§ **EXERCISE OBJECTIVE**:
Please rewrite the material below, replacing "width and height" with "size" everywhere it appears and leaving everything else unchanged.

§ **DATA SHOWN**:

○ ○ ○ ○ ○ ○ ○

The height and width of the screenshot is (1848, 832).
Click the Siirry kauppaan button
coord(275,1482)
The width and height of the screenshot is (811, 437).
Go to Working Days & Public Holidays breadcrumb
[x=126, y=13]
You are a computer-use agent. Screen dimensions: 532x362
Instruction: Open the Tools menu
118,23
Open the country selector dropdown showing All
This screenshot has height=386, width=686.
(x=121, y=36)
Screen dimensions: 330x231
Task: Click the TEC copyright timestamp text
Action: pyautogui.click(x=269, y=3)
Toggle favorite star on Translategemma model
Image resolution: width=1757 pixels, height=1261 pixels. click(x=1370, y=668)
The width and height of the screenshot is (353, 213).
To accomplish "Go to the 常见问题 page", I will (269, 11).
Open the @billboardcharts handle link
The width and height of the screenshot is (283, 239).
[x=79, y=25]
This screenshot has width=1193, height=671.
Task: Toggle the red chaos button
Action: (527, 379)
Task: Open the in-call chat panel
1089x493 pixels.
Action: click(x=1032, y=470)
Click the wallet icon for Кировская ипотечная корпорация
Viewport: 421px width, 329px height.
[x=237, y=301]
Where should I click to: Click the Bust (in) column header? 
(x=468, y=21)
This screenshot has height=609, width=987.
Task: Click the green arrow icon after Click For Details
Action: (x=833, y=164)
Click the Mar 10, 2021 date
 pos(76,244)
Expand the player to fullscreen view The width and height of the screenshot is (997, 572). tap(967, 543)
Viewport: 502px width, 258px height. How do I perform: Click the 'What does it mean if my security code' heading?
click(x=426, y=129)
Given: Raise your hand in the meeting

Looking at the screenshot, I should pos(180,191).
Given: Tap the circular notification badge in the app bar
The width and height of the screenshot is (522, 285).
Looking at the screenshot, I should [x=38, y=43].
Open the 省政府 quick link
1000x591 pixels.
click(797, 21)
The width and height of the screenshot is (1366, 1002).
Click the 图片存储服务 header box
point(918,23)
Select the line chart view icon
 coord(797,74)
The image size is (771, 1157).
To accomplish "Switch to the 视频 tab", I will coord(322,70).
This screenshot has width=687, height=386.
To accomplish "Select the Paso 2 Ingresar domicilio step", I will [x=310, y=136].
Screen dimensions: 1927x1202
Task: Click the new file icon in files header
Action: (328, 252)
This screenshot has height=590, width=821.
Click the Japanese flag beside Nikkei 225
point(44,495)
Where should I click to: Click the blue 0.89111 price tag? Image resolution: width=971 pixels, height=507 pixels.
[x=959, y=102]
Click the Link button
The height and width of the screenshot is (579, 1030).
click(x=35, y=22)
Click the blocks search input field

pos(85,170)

○ ○ ○ ○ ○ ○ ○

§ **PROBLEM SOLUTION**:
The height and width of the screenshot is (1848, 832).
Click the Siirry kauppaan button
coord(275,1482)
The size of the screenshot is (811, 437).
Go to Working Days & Public Holidays breadcrumb
[x=126, y=13]
You are a computer-use agent. Screen dimensions: 532x362
Instruction: Open the Tools menu
118,23
Open the country selector dropdown showing All
This screenshot has height=386, width=686.
(x=121, y=36)
Screen dimensions: 330x231
Task: Click the TEC copyright timestamp text
Action: pyautogui.click(x=269, y=3)
Toggle favorite star on Translategemma model
Image resolution: width=1757 pixels, height=1261 pixels. click(x=1370, y=668)
The size of the screenshot is (353, 213).
To accomplish "Go to the 常见问题 page", I will (269, 11).
Open the @billboardcharts handle link
The size of the screenshot is (283, 239).
[x=79, y=25]
This screenshot has width=1193, height=671.
Task: Toggle the red chaos button
Action: (527, 379)
Task: Open the in-call chat panel
1089x493 pixels.
Action: click(x=1032, y=470)
Click the wallet icon for Кировская ипотечная корпорация
Viewport: 421px width, 329px height.
[x=237, y=301]
Where should I click to: Click the Bust (in) column header? 
(x=468, y=21)
This screenshot has height=609, width=987.
Task: Click the green arrow icon after Click For Details
Action: (x=833, y=164)
Click the Mar 10, 2021 date
 pos(76,244)
Expand the player to fullscreen view The size of the screenshot is (997, 572). tap(967, 543)
Viewport: 502px width, 258px height. How do I perform: Click the 'What does it mean if my security code' heading?
click(x=426, y=129)
Given: Raise your hand in the meeting

Looking at the screenshot, I should pos(180,191).
Given: Tap the circular notification badge in the app bar
The size of the screenshot is (522, 285).
Looking at the screenshot, I should [x=38, y=43].
Open the 省政府 quick link
1000x591 pixels.
click(797, 21)
The size of the screenshot is (1366, 1002).
Click the 图片存储服务 header box
point(918,23)
Select the line chart view icon
 coord(797,74)
The image size is (771, 1157).
To accomplish "Switch to the 视频 tab", I will coord(322,70).
This screenshot has width=687, height=386.
To accomplish "Select the Paso 2 Ingresar domicilio step", I will [x=310, y=136].
Screen dimensions: 1927x1202
Task: Click the new file icon in files header
Action: (328, 252)
This screenshot has height=590, width=821.
Click the Japanese flag beside Nikkei 225
point(44,495)
Where should I click to: Click the blue 0.89111 price tag? Image resolution: width=971 pixels, height=507 pixels.
[x=959, y=102]
Click the Link button
The height and width of the screenshot is (579, 1030).
click(x=35, y=22)
Click the blocks search input field

pos(85,170)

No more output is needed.